Своей челобитной Аввакум в известной мере удовлетворял ожидания бояр: трудно было бы отыскать более строгого обвинителя, более непримиримого врага патриарха. Но эта вражда, хотя и поддерживаемая личным озлоблением, носила все же по преимуществу принципиальный характер и шла слишком далеко: нападая на Никона, протопоп требовал отмены всех его “затеек”, замены исправленных книг старыми, восстановления прежних обрядов, отмененных или преобразованных патриархом, словом, являлся представителем известного направления, а не личным врагом Никона. Такие требования не входили в желания большинства бояр, не мог на них согласиться и Алексей Михайлович, слишком далеко зашедший по пути реформы, чтобы иметь еще возможность вернуться назад.
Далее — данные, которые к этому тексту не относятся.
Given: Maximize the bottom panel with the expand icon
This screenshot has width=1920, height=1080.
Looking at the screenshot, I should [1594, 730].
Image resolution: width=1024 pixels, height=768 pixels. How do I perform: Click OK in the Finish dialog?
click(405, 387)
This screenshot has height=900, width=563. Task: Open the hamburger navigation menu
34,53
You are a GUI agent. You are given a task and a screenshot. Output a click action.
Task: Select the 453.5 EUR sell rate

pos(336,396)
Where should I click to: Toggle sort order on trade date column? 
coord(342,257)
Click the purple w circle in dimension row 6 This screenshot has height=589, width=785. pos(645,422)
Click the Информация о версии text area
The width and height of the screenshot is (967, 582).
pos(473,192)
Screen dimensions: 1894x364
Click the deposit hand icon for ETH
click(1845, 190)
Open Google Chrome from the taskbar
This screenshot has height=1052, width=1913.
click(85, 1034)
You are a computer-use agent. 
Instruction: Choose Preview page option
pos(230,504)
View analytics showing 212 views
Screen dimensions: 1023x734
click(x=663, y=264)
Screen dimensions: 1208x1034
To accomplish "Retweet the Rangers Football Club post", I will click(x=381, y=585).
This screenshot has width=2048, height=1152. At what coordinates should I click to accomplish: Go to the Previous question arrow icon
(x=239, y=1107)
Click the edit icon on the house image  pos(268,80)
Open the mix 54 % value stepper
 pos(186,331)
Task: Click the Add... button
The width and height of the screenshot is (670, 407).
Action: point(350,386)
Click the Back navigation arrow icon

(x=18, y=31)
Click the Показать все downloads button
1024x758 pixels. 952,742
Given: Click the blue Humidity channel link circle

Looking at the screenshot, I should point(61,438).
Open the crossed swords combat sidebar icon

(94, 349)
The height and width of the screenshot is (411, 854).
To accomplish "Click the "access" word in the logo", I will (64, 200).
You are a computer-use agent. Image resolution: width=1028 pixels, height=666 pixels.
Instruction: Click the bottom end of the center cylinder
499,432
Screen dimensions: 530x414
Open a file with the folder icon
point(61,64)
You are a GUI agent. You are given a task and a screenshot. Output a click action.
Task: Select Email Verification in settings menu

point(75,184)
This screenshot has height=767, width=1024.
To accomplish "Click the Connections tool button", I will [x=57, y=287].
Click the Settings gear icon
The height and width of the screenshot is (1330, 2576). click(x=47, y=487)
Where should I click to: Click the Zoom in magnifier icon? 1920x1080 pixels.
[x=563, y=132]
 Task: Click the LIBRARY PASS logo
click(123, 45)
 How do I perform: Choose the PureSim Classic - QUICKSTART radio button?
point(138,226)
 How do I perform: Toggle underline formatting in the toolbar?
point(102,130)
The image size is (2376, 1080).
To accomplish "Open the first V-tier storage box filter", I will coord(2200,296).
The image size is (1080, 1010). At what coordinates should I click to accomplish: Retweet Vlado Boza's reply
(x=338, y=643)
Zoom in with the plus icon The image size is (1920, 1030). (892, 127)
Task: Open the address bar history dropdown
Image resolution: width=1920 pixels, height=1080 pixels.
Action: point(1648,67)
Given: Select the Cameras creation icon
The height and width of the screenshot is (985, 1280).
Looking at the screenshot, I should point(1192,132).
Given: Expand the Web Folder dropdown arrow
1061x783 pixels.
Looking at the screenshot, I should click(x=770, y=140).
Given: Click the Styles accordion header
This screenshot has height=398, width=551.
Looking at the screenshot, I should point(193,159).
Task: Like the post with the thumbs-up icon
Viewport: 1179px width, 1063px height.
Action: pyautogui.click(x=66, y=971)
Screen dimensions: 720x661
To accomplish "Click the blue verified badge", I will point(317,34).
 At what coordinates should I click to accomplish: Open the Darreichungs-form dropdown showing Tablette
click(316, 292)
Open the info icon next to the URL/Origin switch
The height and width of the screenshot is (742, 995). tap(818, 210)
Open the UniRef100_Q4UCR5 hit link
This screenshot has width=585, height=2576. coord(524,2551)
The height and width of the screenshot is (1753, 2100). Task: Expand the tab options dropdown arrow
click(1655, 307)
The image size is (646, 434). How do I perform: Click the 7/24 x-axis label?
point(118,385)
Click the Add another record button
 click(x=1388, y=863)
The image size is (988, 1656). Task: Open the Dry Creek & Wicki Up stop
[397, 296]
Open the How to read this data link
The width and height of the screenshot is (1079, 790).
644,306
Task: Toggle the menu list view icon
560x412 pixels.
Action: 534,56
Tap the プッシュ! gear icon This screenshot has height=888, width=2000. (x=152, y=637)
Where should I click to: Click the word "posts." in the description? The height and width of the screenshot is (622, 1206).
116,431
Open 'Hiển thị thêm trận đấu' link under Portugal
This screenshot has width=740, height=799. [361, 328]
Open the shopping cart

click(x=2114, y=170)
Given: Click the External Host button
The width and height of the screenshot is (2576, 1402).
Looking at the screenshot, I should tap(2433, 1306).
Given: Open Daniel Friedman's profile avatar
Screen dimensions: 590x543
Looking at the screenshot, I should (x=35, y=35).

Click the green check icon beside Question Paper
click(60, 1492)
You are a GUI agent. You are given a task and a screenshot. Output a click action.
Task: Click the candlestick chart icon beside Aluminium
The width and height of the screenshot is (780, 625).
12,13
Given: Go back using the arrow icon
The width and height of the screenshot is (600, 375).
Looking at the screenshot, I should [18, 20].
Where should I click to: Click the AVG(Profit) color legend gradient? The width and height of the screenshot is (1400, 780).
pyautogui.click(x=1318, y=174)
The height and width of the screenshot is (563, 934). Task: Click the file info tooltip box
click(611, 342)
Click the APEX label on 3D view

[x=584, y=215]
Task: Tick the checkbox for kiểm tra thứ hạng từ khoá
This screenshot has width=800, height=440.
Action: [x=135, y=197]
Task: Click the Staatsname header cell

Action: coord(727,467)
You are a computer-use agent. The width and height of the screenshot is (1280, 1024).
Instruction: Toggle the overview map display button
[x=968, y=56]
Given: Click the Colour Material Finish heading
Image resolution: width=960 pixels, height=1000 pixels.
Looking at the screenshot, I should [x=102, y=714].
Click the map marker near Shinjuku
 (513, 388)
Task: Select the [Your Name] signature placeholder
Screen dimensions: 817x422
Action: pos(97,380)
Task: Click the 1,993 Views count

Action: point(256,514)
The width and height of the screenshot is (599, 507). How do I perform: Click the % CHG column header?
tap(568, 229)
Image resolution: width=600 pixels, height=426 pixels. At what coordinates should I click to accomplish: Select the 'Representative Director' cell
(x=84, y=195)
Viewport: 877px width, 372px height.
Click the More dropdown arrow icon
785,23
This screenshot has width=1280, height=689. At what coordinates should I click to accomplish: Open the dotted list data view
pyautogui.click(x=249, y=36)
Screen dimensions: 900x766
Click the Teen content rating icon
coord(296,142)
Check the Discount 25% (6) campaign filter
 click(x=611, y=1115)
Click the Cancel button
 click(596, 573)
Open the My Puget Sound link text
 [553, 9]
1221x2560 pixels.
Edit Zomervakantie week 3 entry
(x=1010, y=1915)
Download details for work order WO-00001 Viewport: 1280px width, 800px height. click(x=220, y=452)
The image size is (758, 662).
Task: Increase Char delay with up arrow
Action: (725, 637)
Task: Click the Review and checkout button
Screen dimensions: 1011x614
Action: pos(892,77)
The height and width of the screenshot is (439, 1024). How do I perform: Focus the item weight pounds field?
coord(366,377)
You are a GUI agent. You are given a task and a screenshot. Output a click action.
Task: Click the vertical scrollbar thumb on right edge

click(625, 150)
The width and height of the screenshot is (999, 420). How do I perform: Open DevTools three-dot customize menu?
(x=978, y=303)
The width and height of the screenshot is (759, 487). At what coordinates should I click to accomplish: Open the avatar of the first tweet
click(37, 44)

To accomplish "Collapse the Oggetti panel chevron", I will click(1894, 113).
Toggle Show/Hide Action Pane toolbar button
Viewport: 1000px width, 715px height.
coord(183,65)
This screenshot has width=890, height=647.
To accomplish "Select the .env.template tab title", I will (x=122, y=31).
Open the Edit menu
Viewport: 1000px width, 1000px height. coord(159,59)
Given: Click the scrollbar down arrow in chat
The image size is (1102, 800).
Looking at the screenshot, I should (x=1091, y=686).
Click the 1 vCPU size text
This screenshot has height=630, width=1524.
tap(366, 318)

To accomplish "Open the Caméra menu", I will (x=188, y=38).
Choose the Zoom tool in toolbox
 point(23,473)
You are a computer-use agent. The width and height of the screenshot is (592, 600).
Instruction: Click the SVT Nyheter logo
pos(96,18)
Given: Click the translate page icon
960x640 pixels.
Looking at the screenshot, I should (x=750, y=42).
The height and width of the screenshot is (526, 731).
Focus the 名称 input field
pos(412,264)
Впрочем, на первый раз обнаружившееся различие во взглядах не повело за собою явного столкновения, так как расположение царя и бояр к протопопу было слишком сильно, им слишком горячо хотелось удержать при себе этого строгого ревнителя благочестия. Поэтому, обходя молчанием ту общую программу действий, какую выставил Аввакум, его попытались склонить к уступчивости путем лично ему оказываемых льгот и пожалований. В последних недостатка не было: царь, царица, многие бояре и духовные власти прислали протопопу от себя денег и припасов, от имени Алексея Михайловича ему обещано было место сперва духовника царского, затем – что гораздо более привлекало Аввакума – справщика на Печатном дворе, и в то же время царь прислал Родиона Стрешнева уговаривать Аввакума, чтобы он молчал и прекратил свои проповеди против церкви, по крайней мере, до собора, который обсудит дело никоновской реформы. Протопоп, тронутый лаской, прельщаемый надеждой, что ему будет поручено исправление книг, действительно как будто успокоился.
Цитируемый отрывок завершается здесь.